Funding startups by underestimated entrepreneurs is the mission of Backstage Capital. Arlan Hamilton, founder and managing partner, says, “We invest in the very best founders who identify as women, people of color or LGBT in the United States. I personally identify as all three.”
Christie Pitts, Backstage Capital’s general partner, talks about the early days of the Los Angeles-based company and how she got involved: Working in the music industry, Hamilton learned about startups and networked with investors and entrepreneurs. When she asked investors to consider new companies, she noticed a disturbing pattern: “Founders always got a meeting if they looked a certain kind of way and went to certain schools, but if it was, for example, a Black woman who had gone to the same schools, like Stanford and MIT, she wouldn’t get a meeting.”
Hamilton also noticed that since these underestimated founders were optimizing limited resources, backing them could lead to a sizable return on investment.
Working for Verizon Ventures, Pitts learned about Hamilton’s startup and met with her, thinking the fledgling company would be a perfect match for Verizon’s strategic focus on diversity. That didn’t work out, but in August 2017, Pitts left Verizon to become Hamilton’s full-time partner.
Backstage Capital’s portfolio
“We see healthy performance from our portfolio companies,” Pitts says, praising Backstage Capital’s entrepreneurs as resourceful and creative in meeting challenges. “They don’t get the same amount of money that other startups get, so they have to come up with other strategies to be successful.” Currently, Backstage Capital “has invested in 200 companies led by underrepresented founders,” according to their website.

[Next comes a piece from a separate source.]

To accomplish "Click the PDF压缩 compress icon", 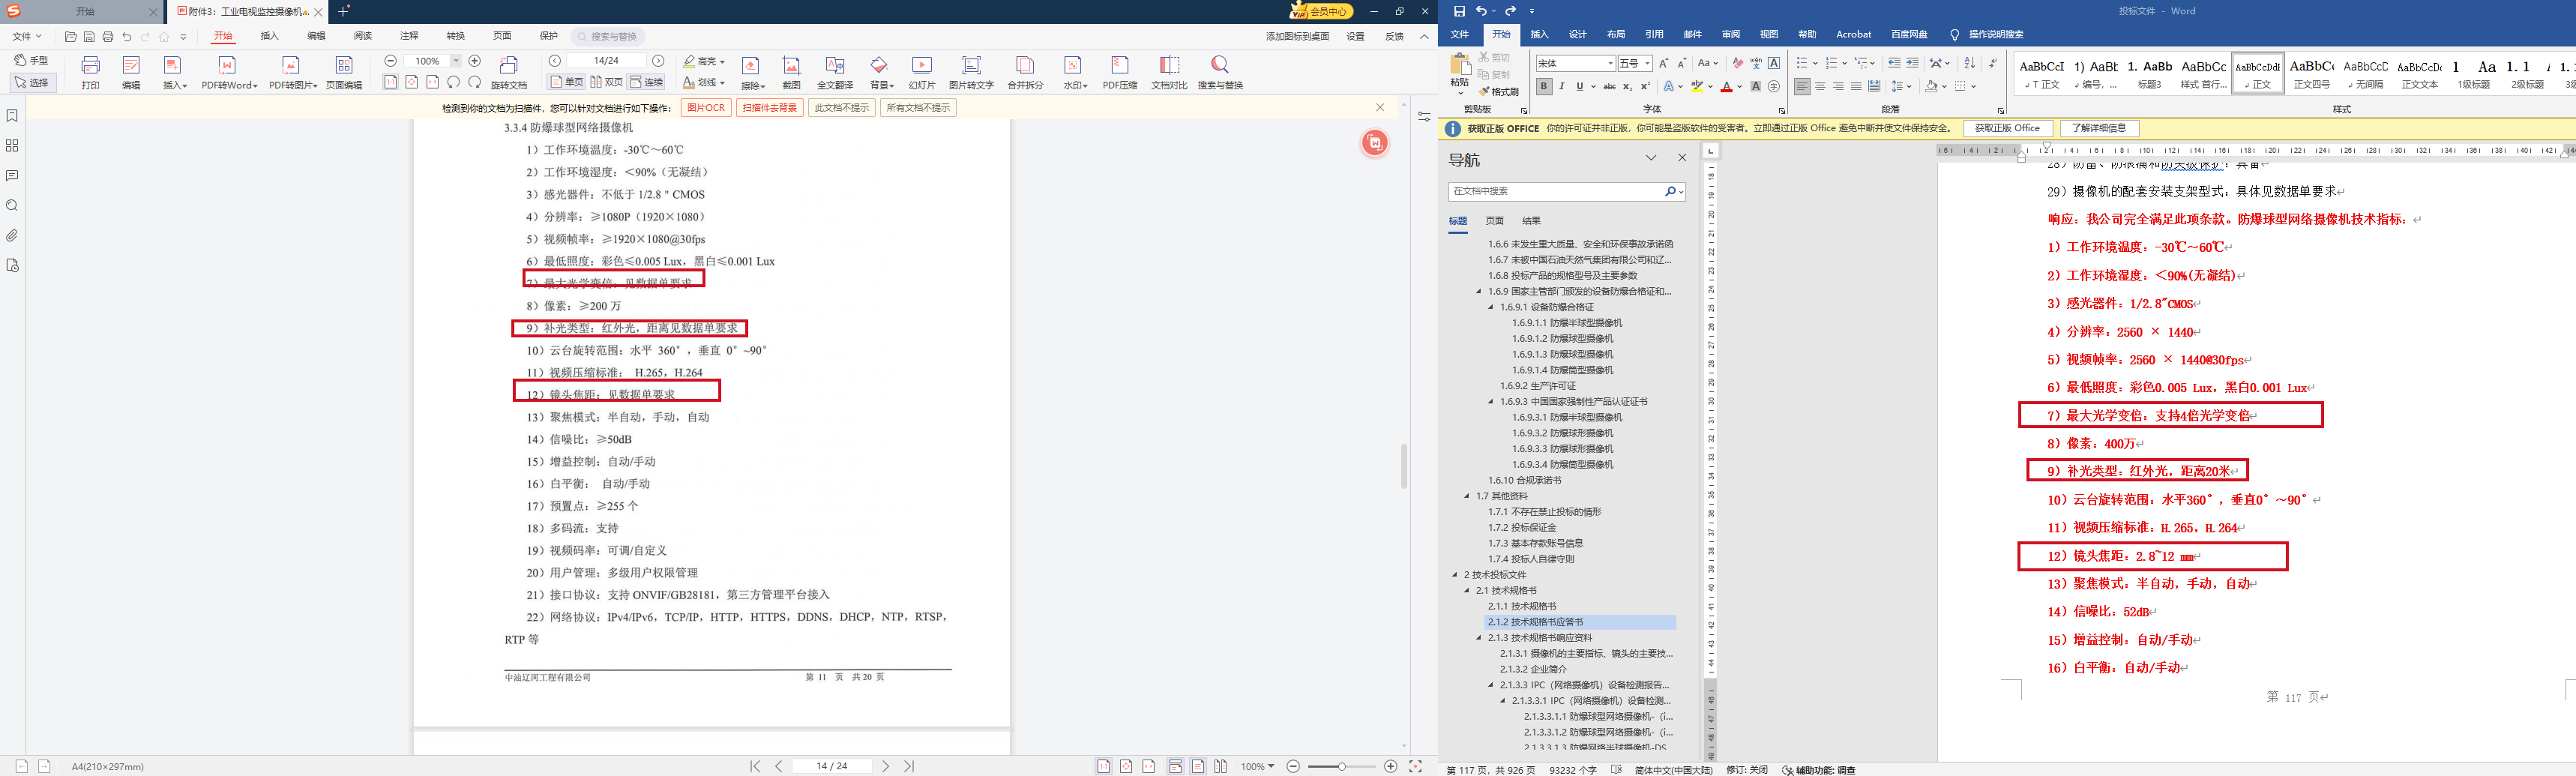I will point(1119,72).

Interviewing founders while still raising funds, Pitts says, has given the partners “a unique sense of empathy because we know what it’s like to want to do something and not have the money to do it.… When she started Backstage, Arlan went all in on this idea. She changed careers without a safety net, to the point where she became homeless in the pursuit of starting Backstage.”

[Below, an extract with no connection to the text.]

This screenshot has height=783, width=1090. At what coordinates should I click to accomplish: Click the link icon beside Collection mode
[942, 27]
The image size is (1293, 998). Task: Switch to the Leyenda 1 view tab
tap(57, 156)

Meet one of Backstage Capital’s clients
Dawn Dickson, an African-American serial entrepreneur, is the founder of six innovative companies, including Flat Out of Heels and PopCom. She’s one of the founders Backstage Capital has enthusiastically invested in.
In 2011, while living in South Florida, Dickson got the idea for Flat Out of Heels during an event she was attending. After spending hours on her feet in increasing levels of pain, she thought comfortable, immediately available roll-up flats could meet a real need. She explains, “I wanted to sell the shoes in vending machines in places where women are actually experiencing the pain point,” like nightclubs, airports and concert venues. Traditional snack dispensers, however, wouldn’t do. Unable to find suitable equipment, she decided to design her own smart vending machines, which led to the founding of her fourth venture, PopCom. A few years later, the need to develop hardware and software led her to Backstage Capital.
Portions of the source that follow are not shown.